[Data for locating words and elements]

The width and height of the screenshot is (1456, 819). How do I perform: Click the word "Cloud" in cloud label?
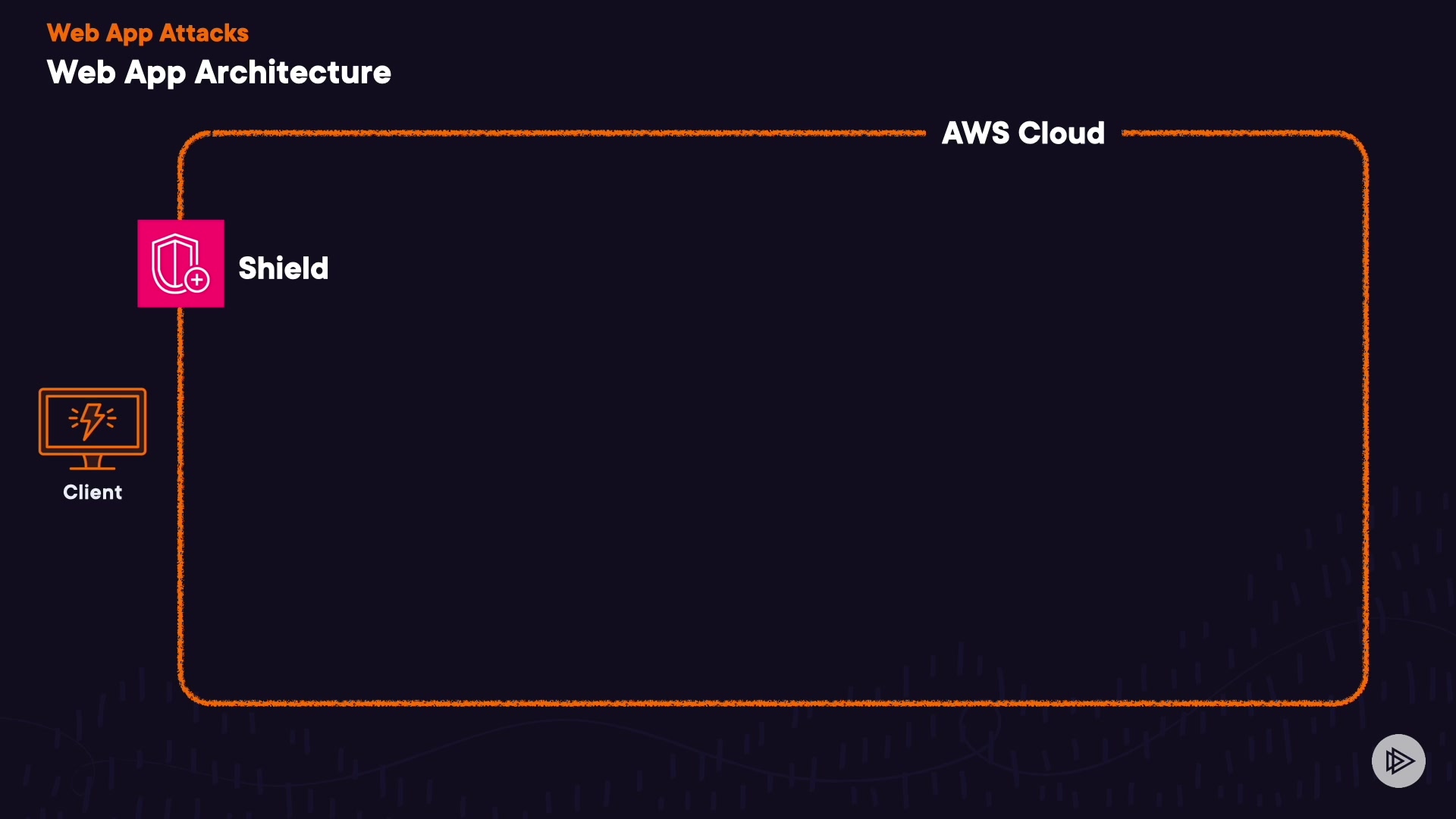(1062, 133)
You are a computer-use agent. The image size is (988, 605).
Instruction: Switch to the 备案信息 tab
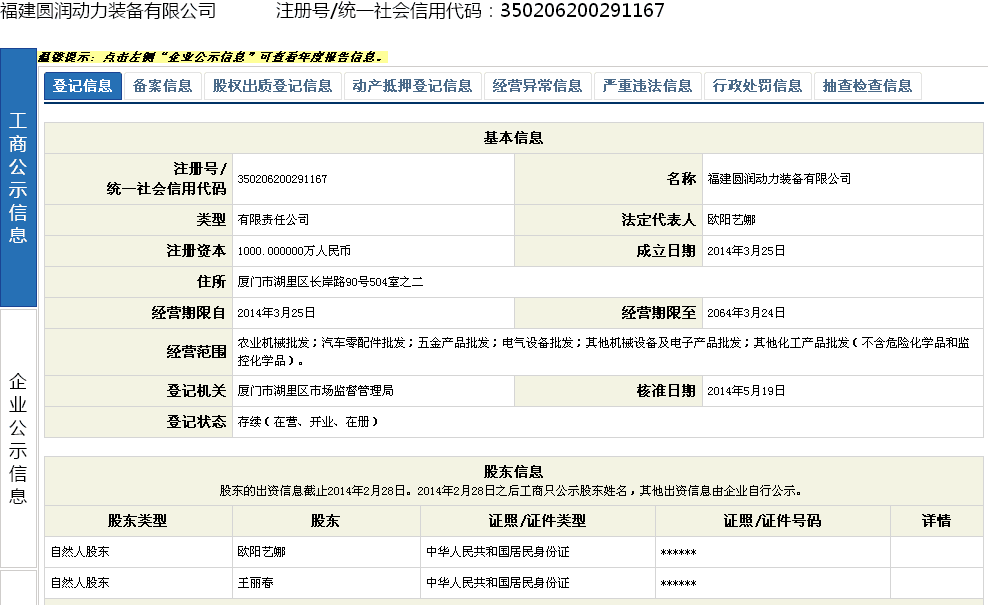tap(162, 86)
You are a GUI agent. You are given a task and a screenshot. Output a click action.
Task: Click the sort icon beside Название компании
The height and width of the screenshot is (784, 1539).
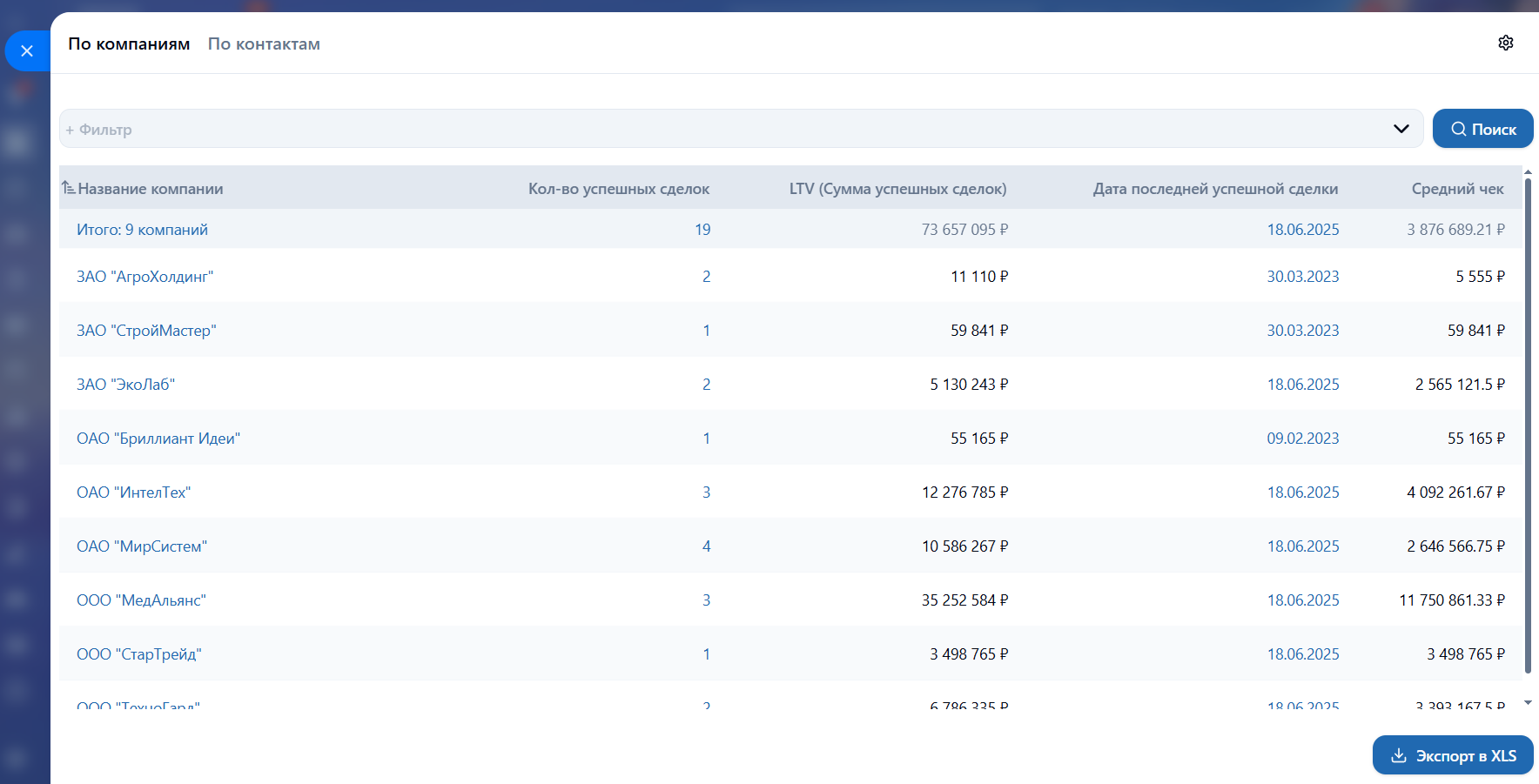pos(68,188)
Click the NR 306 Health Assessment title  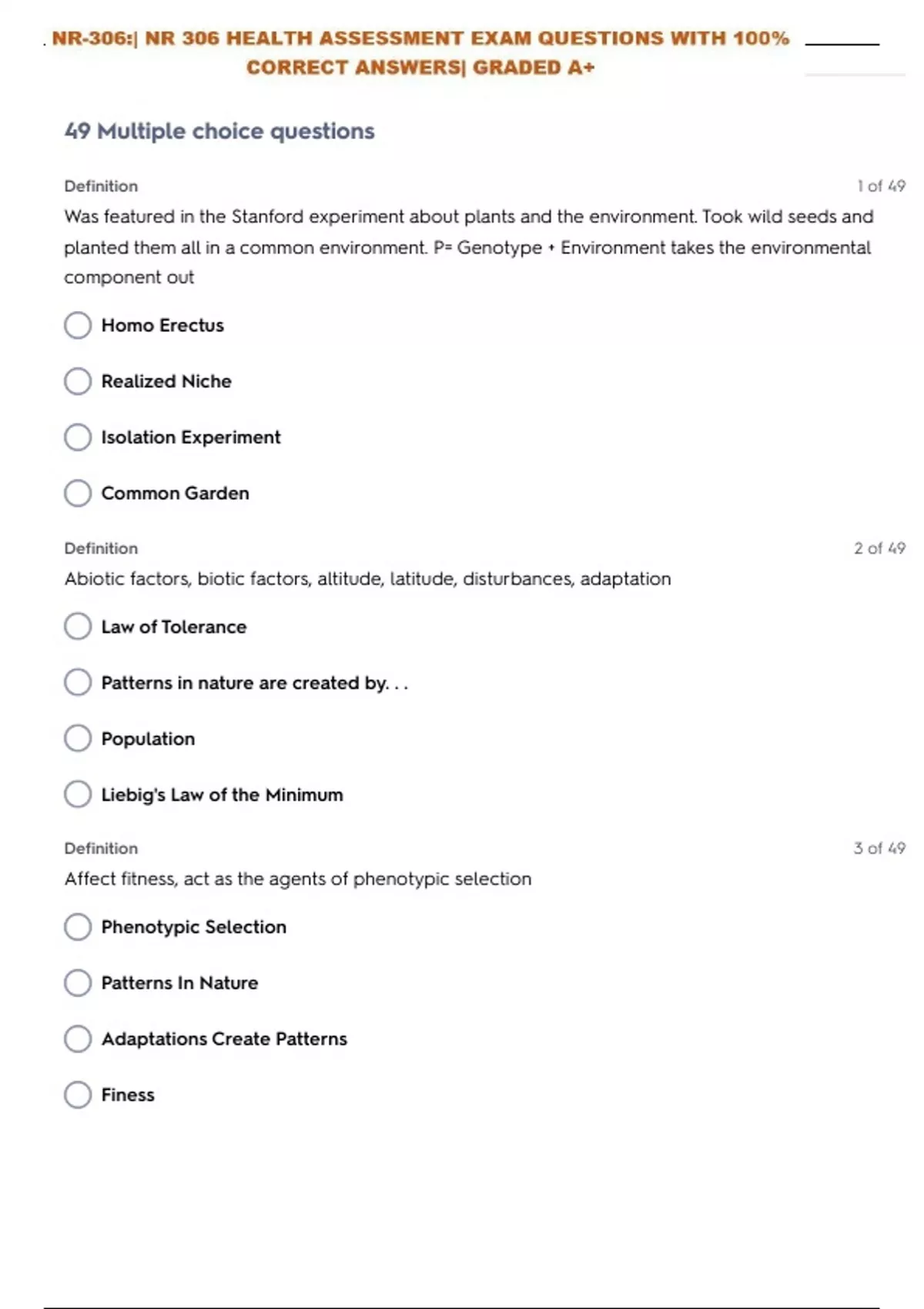click(x=420, y=52)
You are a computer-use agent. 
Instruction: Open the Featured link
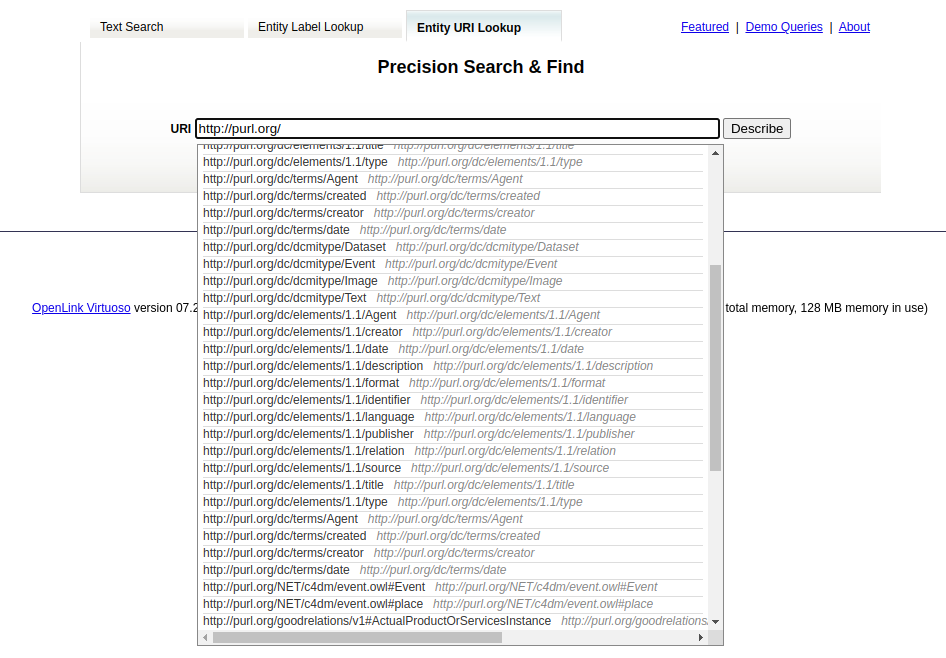[705, 27]
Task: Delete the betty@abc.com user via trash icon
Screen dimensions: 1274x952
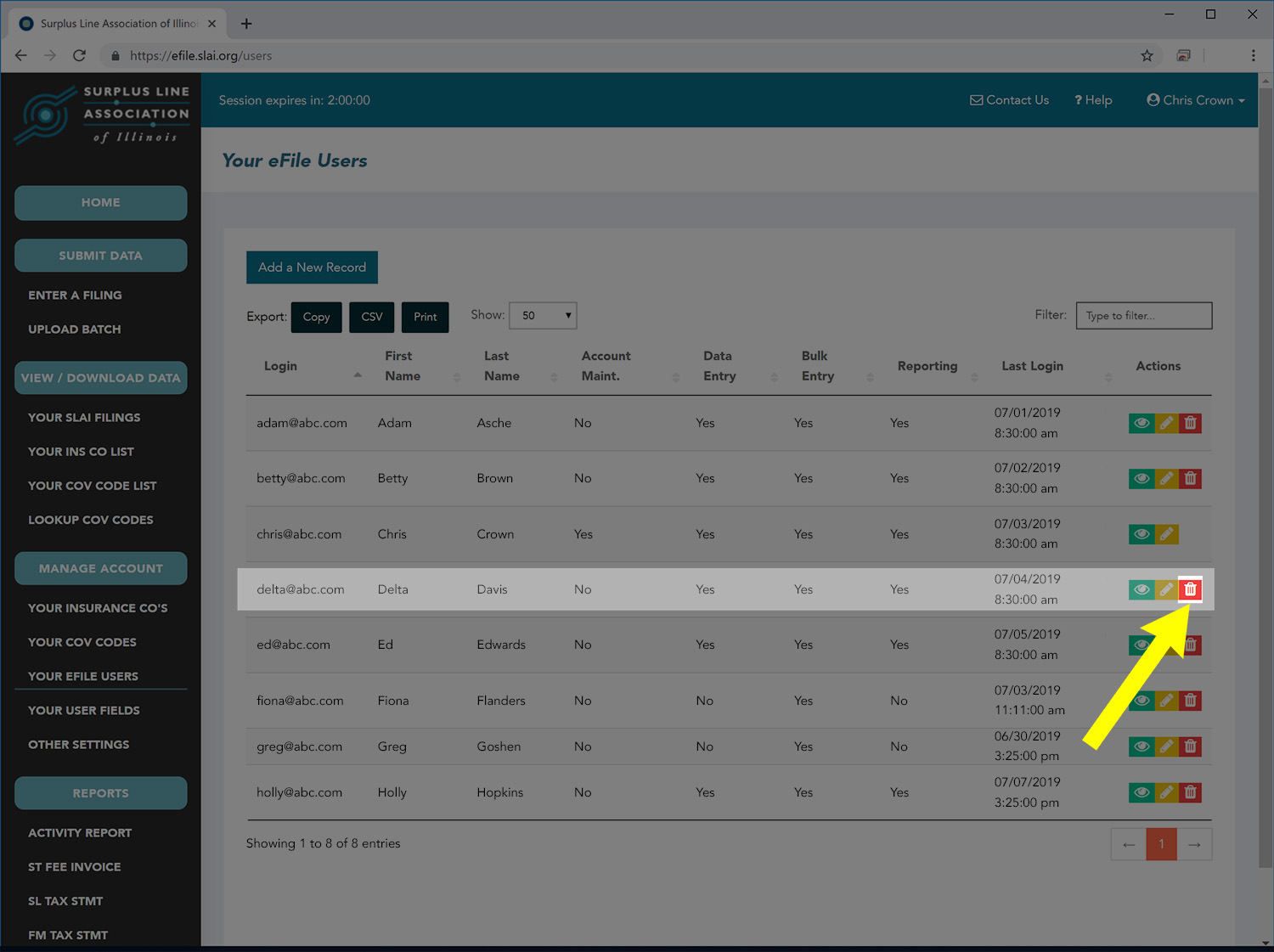Action: (1190, 479)
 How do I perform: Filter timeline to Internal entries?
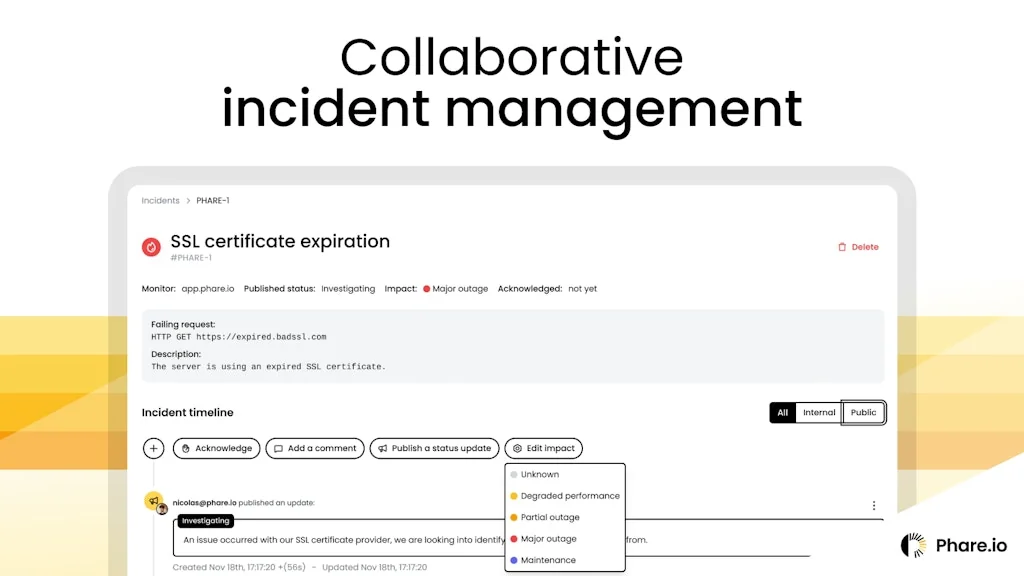point(819,413)
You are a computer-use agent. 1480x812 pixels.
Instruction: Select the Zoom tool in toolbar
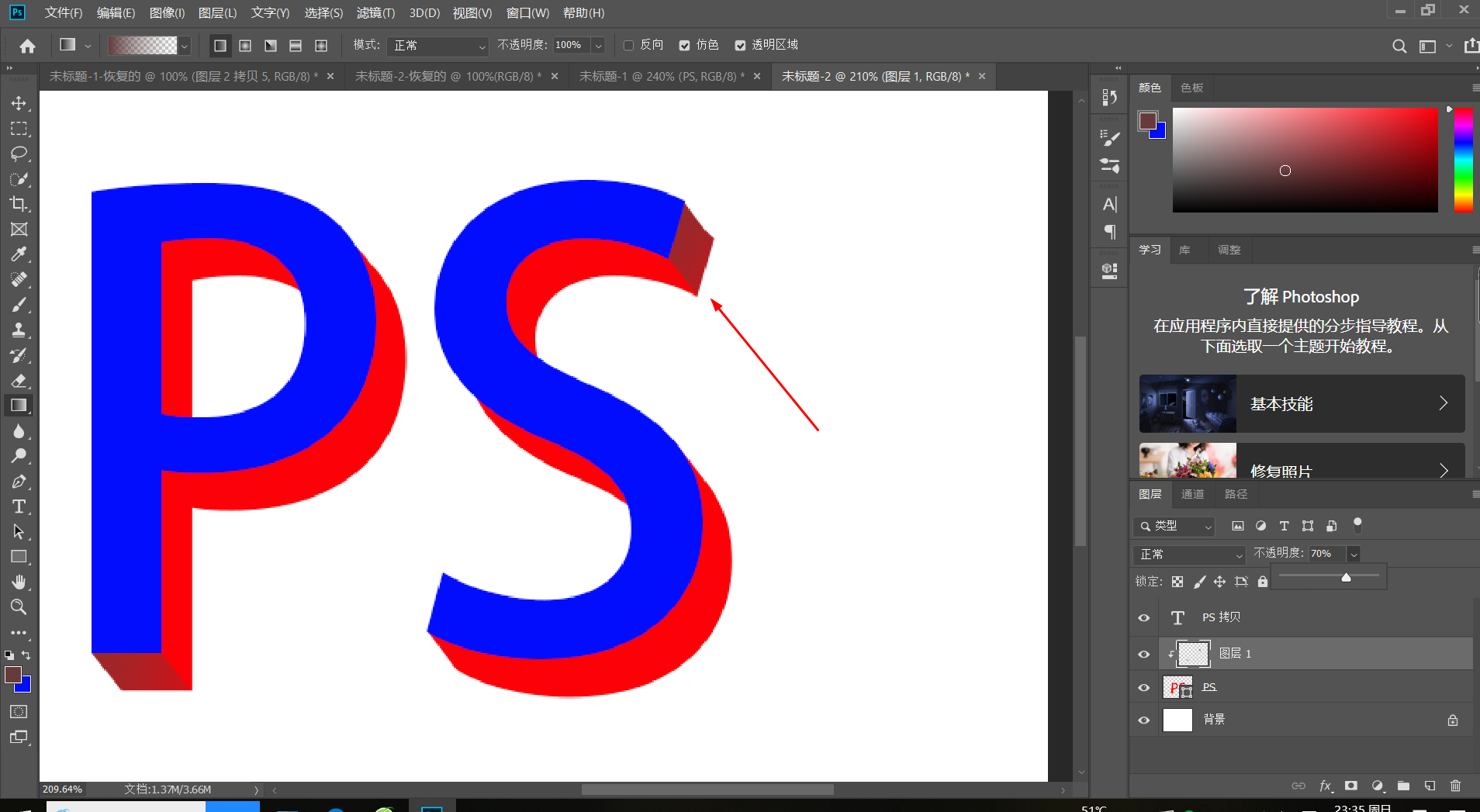pyautogui.click(x=19, y=607)
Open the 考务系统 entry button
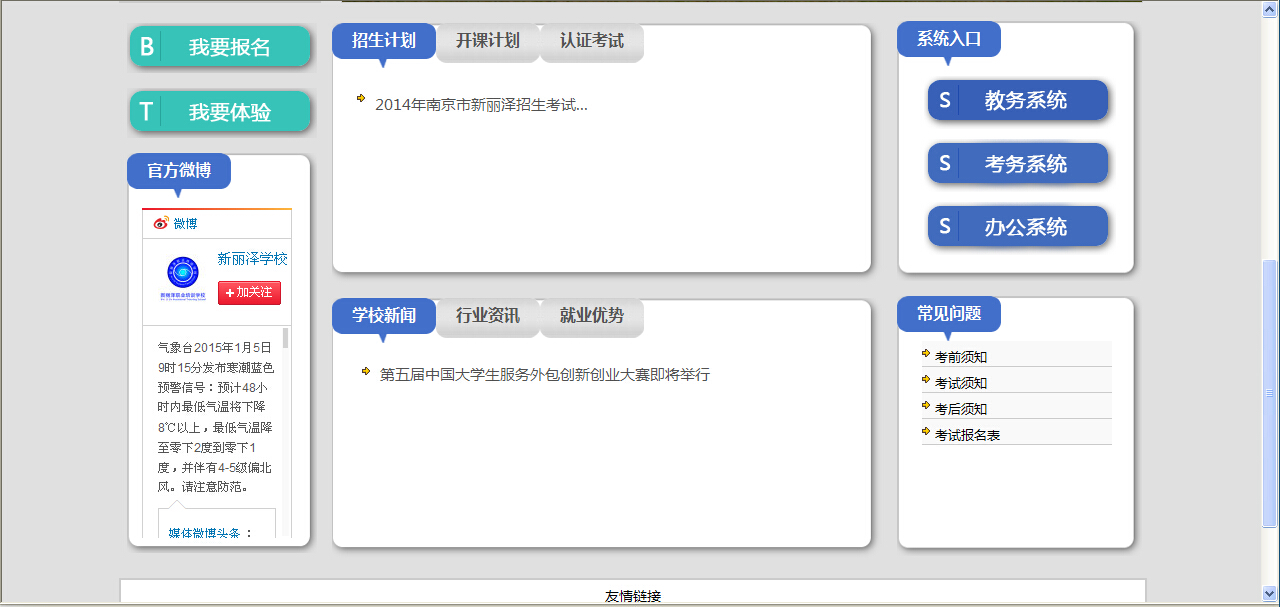Viewport: 1280px width, 607px height. [1018, 164]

### TASK REQUIREMENTS
Print the lines from the beginning up to and including the line with "tap(162, 86)", omitting the pictures from your answer.

### WORKED ANSWER
The width and height of the screenshot is (1456, 819). How do I perform: Click the word "Cloud" in cloud label?
(1062, 133)
You are a computer-use agent. The image size is (988, 605).
Instruction: Switch to the 备案信息 tab
tap(162, 86)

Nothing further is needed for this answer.